**PROBLEMS TO WORK ON:**
1 - Please list every news organization Chen worked for according to the "Early career" section of the Nitzan Chen biography below.
2 - Summarize the Nitzan Chen biography below in two sentences.

**READING PASSAGE:**
*** Block opens ***
Israeli journalist, author and news manager

Nitzan Chen (ניצן חן; born October 4, 1963) is an Israeli journalist, author, and news manager. He served as the Director of the Government Press Office (Israel) and as Chairman of the Israel Broadcasting Authority.

== Early life ==

Nitzan Chen was born on October 4, 1963, in Jerusalem. After serving in the Artillery Corps of the Israeli Defense Forces, he earned a BA in political science from the Hebrew University of Jerusalem and a law degree from Ono Academic College. He was a researcher and biographer for Rabbi Ovadia Yosef, the spiritual leader of the ultra-Orthodox Shas party.

== Career ==

=== Early career ===

Chen began his journalism career in 1987 as a correspondent for the ITIM News Agency. A year later he worked in Britain as an editor for The Jewish Chronicle (UK) and then as editor and presenter for Israel Radio (1989-1991). In 1991, he began his television career at Israel TV, Channel 1 News.

=== Channel 1 ===

Chen started as Israel Television's correspondent for domestic and religious affairs and also covered the Office of the President. From 1992 to 1996, he covered the Jewish settlement movement and protests against the Oslo Accords with the Palestinians. From 1996 to 2006, he was correspondent for the Knesset (parliament); during this time some 3,000 stories were registered in his name including dozens of exposés and investigative reports. After serving as editor of the daily news program Seven Thirty in 1999, he became editor of Mabat, the flagship Evening News program a year later.
*** Block closes ***
**DATA LISTING:**
*** Block opens ***
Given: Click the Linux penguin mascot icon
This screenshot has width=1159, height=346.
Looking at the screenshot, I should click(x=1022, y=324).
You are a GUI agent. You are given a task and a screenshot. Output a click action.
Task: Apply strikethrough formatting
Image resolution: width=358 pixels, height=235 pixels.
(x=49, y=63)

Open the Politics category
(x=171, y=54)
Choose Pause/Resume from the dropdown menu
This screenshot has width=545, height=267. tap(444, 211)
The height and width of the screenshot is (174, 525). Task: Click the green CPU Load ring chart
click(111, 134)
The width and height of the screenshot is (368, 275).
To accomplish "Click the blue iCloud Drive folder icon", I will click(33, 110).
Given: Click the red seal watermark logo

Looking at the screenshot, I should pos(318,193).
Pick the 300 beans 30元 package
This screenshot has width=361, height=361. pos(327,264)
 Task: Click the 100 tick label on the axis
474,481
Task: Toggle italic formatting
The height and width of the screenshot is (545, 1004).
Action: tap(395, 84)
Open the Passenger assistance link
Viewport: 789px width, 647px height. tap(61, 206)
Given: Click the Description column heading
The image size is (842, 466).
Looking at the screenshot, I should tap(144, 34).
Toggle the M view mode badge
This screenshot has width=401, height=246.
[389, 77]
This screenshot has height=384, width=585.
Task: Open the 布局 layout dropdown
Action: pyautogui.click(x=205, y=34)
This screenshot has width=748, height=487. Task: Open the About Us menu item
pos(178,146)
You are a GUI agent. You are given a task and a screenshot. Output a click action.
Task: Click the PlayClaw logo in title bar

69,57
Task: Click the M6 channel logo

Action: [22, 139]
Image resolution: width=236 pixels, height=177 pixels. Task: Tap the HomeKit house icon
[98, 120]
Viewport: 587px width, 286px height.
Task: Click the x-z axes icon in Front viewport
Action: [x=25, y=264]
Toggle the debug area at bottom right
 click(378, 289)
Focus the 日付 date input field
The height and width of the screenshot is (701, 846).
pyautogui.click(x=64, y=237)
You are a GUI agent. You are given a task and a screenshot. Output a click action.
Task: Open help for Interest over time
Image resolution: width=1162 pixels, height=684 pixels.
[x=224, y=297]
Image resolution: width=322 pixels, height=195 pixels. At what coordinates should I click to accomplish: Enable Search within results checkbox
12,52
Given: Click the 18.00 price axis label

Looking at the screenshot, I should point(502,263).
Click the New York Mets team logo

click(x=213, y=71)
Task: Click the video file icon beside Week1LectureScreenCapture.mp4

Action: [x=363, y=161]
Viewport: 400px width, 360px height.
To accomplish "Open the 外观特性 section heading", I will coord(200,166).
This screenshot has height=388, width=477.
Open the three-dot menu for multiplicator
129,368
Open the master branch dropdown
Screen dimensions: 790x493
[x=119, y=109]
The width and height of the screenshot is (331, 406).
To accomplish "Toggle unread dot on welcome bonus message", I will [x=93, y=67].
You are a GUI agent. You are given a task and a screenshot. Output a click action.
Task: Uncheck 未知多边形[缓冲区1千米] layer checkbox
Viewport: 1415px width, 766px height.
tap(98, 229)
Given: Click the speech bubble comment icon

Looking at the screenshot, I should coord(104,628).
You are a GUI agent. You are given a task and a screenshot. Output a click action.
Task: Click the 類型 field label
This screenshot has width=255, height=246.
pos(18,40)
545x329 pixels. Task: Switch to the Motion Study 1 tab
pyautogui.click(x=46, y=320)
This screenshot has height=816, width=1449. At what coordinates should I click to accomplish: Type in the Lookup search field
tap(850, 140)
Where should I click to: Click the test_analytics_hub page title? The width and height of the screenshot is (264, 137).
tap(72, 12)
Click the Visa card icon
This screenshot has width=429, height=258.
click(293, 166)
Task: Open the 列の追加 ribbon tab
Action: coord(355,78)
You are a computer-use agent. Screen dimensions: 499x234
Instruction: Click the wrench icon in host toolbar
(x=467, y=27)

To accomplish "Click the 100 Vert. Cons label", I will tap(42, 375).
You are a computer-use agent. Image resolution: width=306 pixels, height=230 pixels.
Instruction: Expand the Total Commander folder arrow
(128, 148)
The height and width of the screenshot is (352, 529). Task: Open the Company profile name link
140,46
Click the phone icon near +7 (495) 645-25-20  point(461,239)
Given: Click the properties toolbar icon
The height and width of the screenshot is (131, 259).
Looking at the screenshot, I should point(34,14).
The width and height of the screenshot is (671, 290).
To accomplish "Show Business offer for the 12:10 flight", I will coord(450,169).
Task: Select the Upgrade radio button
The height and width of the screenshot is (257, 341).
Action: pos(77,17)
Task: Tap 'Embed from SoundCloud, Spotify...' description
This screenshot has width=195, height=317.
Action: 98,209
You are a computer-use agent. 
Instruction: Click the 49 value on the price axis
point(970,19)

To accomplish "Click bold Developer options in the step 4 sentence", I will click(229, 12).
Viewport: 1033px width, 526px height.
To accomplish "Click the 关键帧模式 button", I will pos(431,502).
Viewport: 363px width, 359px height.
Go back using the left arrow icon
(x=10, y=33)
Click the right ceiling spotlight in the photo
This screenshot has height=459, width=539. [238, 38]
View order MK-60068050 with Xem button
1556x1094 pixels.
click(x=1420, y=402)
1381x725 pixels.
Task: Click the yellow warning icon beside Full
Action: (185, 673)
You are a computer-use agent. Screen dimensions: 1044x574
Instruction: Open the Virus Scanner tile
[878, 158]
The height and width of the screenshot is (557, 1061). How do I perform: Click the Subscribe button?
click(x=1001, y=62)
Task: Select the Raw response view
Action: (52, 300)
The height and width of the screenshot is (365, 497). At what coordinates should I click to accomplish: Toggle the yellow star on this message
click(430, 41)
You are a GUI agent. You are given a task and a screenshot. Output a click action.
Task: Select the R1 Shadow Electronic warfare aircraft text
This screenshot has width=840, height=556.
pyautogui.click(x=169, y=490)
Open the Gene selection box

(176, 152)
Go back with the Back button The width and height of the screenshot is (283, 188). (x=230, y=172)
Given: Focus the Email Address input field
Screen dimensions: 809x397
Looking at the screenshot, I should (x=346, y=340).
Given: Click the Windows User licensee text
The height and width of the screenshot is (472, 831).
*** Block closes ***
**TASK-BY-TASK ANSWERS:**
1 -
ITIM News Agency
The Jewish Chronicle (UK)
Israel Radio
Israel TV, Channel 1 News

2 - Nitzan Chen, born in Jerusalem on October 4, 1963, is an Israeli journalist, author, and news manager who served as Director of the Government Press Office and Chairman of the Israel Broadcasting Authority. He began in journalism in 1987 at the ITIM News Agency and worked at The Jewish Chronicle and Israel Radio before joining Israel TV's Channel 1 News in 1991, where he covered the Knesset from 1996 to 2006 and became editor of the evening news program Mabat.